Aim of the exercise
In the diary piece on the Focus Theatre, what did Deirdre O'Connell tell audience members in the front row not to do?

Source document
Don’t put your feet on the stage

An Irishman’s Diary: Fifty years of the Focus Theatre

‘In the tiny Focus Theatre in Pembroke Place Deirdre O’Connell gathered around her a remarkable company of actors and mounted incredibly ambitious productions with no State funding or financial help except from the occasional kindness of strangers or sympathy of friends.’ Above, Tom Hickey in The Gallant John-Joe by Tom Mac Intyre, which ran as a tribute to Deirdre O’Connell  at the Focus Theatre. Photograph: Eric Luke
‘In the tiny Focus Theatre in Pembroke Place Deirdre O’Connell gathered around her a remarkable company of actors and mounted incredibly ambitious productions with no State funding or financial help except from the occasional kindness of strangers or sympathy of friends.’ Above, Tom Hickey in The Gallant John-Joe by Tom Mac Intyre, which ran as a tribute to Deirdre O’Connell at the Focus Theatre. Photograph: Eric Luke

Dublin’s tiny Focus Theatre was the only auditorium in the world where, during her public safety announcements and just before the lights went down, Deirdre O’Connell admonished members of the audience sitting in the front row not to put their feet on the stage.

Source excerpt
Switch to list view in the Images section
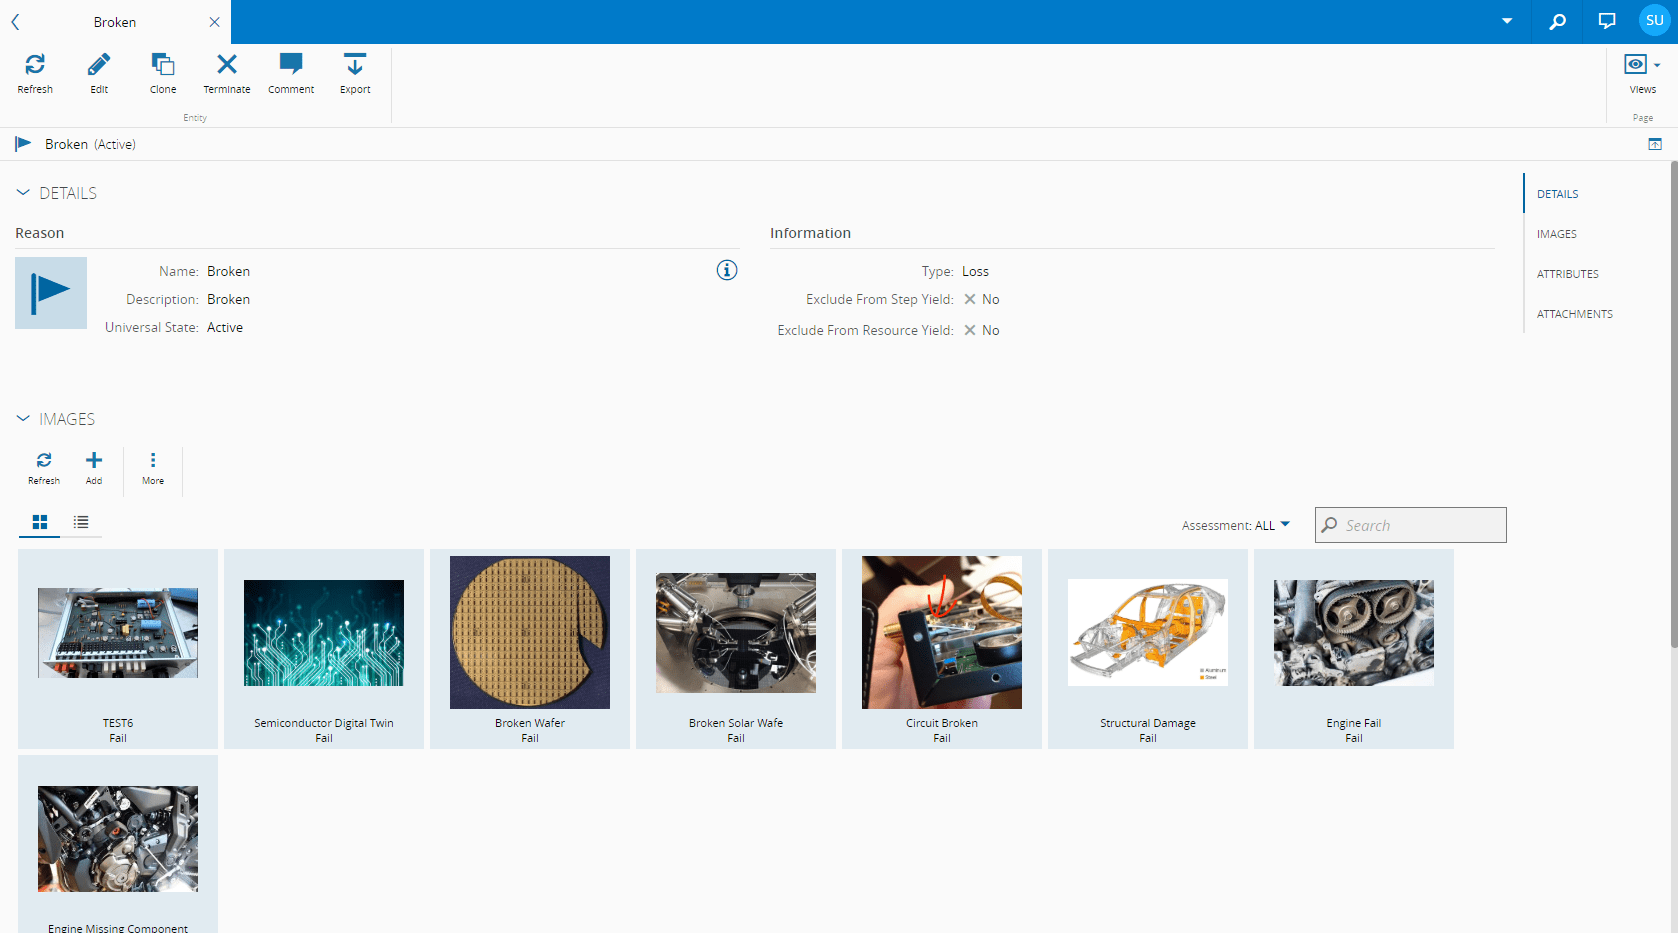 pyautogui.click(x=81, y=522)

Exercise answer
She told them not to put their feet on the stage.